The alloy frame is shared with other, even cheaper Tufftrax models. But you still get hydroformed main tube shaping and S-curved rear stays, top tube control lines to keep them out of harm’s way and bolted Crud Catcher under the down tube to stop mud spraying in your face.
While the seat clamp is bolted rather than quick-release, the forward-facing slot stops rear-wheel spray seeping into the frame and it can be dropped right down for steep descents. Saracen runs overlapping 27.5in (13-19in) and 29in (15-21in) wheel-sized versions of the Comp, in case you prefer a smoother, hybridtyre-compatible big wheel Tufftrax.
The frame is hydroformed alloy, with a 69-degree head angle
Whichever wheel size you opt for, you’re getting sorted kit for your cash. The forged alloy one-piece crank and spider use replaceable rings making it a real practical bonus over the flexy, pressed steel cranksets found on price point peers such as Trek’s Marlin 6 and Specialized’s Pitch.
The latest generation Shimano Altus drivetrain gives you nine gears in the rear block – better than eight – and it’s a lot tidier looking and faster shifting than before.

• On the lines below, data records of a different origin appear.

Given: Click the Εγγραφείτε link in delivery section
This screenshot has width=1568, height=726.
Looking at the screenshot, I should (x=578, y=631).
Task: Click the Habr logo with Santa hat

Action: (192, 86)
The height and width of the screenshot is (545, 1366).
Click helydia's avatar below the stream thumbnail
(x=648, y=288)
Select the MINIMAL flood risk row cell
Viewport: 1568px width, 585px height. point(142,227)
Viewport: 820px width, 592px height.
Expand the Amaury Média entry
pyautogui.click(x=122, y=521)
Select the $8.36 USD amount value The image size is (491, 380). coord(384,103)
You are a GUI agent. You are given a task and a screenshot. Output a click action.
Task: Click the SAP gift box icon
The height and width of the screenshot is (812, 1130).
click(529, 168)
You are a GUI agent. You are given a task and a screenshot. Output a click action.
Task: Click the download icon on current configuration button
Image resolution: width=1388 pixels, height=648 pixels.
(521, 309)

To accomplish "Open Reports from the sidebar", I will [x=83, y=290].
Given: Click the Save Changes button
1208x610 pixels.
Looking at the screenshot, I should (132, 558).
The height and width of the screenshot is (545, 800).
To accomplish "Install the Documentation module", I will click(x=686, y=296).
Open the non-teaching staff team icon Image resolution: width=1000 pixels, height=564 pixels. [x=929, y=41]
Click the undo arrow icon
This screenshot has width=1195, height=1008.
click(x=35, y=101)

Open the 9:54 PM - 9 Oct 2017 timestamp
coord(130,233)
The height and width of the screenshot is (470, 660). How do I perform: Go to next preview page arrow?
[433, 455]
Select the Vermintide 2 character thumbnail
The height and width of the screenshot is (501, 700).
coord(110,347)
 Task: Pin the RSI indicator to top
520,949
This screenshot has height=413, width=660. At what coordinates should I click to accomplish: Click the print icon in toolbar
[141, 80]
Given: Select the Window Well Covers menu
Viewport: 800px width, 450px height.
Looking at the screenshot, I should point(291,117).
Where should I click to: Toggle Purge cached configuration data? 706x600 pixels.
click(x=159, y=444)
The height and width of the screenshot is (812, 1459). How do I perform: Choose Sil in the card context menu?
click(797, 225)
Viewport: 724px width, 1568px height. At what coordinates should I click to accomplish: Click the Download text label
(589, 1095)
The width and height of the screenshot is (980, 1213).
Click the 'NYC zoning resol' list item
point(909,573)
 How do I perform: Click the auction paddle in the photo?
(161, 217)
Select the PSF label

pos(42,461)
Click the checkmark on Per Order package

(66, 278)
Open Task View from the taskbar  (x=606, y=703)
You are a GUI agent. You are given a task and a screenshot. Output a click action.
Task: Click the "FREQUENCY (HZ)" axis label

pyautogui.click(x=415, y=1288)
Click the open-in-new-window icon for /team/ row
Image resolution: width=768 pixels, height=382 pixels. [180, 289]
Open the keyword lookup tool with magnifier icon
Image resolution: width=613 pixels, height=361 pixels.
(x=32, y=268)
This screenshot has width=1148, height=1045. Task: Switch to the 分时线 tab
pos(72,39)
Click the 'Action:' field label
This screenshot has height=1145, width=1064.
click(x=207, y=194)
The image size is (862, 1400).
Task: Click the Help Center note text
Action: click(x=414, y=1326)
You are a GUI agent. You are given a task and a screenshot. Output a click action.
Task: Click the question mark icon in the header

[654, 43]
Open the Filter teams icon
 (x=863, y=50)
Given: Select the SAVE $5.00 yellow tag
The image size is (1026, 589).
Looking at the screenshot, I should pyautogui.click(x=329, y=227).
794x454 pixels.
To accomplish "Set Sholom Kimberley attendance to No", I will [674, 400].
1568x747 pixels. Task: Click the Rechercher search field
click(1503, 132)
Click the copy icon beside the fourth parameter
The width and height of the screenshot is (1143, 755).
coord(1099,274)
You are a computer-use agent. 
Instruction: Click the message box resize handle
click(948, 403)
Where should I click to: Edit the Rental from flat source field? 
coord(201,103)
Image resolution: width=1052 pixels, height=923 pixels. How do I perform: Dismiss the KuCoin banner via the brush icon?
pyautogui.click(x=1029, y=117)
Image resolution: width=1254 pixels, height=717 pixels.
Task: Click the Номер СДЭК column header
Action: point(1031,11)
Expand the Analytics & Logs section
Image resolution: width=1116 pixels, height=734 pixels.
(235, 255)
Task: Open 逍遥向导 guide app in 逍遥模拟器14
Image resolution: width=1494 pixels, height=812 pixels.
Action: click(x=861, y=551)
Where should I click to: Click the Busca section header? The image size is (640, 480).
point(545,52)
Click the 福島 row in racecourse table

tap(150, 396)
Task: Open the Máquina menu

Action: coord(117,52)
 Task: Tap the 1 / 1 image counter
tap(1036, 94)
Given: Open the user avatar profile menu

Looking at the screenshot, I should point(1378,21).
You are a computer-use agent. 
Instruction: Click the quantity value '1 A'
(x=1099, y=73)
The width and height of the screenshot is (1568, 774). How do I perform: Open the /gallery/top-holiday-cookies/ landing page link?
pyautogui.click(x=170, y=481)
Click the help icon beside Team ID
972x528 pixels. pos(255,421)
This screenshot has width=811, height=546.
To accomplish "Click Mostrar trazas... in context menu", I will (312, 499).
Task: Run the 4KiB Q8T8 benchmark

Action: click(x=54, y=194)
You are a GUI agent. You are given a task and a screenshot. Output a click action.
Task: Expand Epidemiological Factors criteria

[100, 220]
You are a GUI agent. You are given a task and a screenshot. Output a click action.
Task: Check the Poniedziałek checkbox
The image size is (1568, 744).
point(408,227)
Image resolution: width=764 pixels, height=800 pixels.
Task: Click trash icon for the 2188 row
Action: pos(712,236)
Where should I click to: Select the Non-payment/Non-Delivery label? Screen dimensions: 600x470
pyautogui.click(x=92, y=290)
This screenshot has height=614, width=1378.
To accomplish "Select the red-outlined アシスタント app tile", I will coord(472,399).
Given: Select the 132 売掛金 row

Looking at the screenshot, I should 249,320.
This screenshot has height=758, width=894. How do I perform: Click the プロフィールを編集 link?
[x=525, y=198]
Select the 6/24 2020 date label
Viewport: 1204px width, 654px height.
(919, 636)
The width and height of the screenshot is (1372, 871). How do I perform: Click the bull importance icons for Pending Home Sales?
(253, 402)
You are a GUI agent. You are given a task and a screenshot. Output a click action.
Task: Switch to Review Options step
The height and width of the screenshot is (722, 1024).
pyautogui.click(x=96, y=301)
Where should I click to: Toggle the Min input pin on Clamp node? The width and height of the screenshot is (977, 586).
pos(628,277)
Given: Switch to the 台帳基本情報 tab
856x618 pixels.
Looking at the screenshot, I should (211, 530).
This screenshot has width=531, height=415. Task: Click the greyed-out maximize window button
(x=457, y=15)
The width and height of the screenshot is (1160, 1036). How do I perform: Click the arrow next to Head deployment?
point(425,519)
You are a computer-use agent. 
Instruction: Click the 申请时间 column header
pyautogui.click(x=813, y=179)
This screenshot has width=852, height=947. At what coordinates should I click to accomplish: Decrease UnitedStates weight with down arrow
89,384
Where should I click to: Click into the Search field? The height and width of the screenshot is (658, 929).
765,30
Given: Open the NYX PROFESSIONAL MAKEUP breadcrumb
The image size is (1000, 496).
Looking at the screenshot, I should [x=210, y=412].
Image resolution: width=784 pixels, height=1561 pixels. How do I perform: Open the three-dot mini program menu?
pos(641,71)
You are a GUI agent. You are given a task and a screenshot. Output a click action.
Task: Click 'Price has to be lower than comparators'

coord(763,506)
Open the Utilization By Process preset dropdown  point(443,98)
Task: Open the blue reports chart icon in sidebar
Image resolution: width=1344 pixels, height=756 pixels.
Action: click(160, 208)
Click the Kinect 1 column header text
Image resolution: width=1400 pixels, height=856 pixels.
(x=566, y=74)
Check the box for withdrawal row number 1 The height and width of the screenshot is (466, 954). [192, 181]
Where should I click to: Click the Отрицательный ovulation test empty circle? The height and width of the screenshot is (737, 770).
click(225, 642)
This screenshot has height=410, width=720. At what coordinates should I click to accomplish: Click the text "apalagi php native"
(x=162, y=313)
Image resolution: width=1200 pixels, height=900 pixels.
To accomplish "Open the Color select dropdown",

WTB’s Nano tyres are a classic fast rolling tread pattern that are OK until they meet slippy roots or mud.
The lightweight Promax Solve discs struggle a little to scrub off proper speed
The wheels are light enough to pick up speed encouragingly too although the lightweight rotors make it hard for the Promax Solve discs to get rid of it quickly.
The fact that getting rid of excess speed rather than labouring to create it was our main issue with the Tufftrax Comp is a major compliment though. It doesn’t just relate to the low overall weight and lively wheel pack either, but because you can carry speed noticeably better than on most of the competition on technical terrain.
That said, the SR Suntour XCM fork still has solid coil and elastomer springs with no meaningful adjustment. Yet on the plus side, we found their default compression and rebound rate is controlled enough to keep the front wheel tracking the ground predictably.
The Tufftrax is a good entry-level option for honing your skills on
There’s no wrist-jarring topout when you launch the bike and we got over 80mm of the claimed 100mm travel if we really mowed it into a big hit. The 69-degree head angle combined with 720mm bar and 80mm stem gives the Saracen a great blend of agility and authority for taking aggressive line choices too.
All this adds up to a conclusion that Saracen hasn’t just got a good kit collection together for the money – it’s created an enjoyably responsive, well-balanced bike that you can properly progress your riding on. Inevitably the cheaper fork, small volume tyres and firm rather than forgiving ride of the Tufftrax frame mean it won’t always seal the deal on more challenging trails, but you’ll certainly have fun having a go.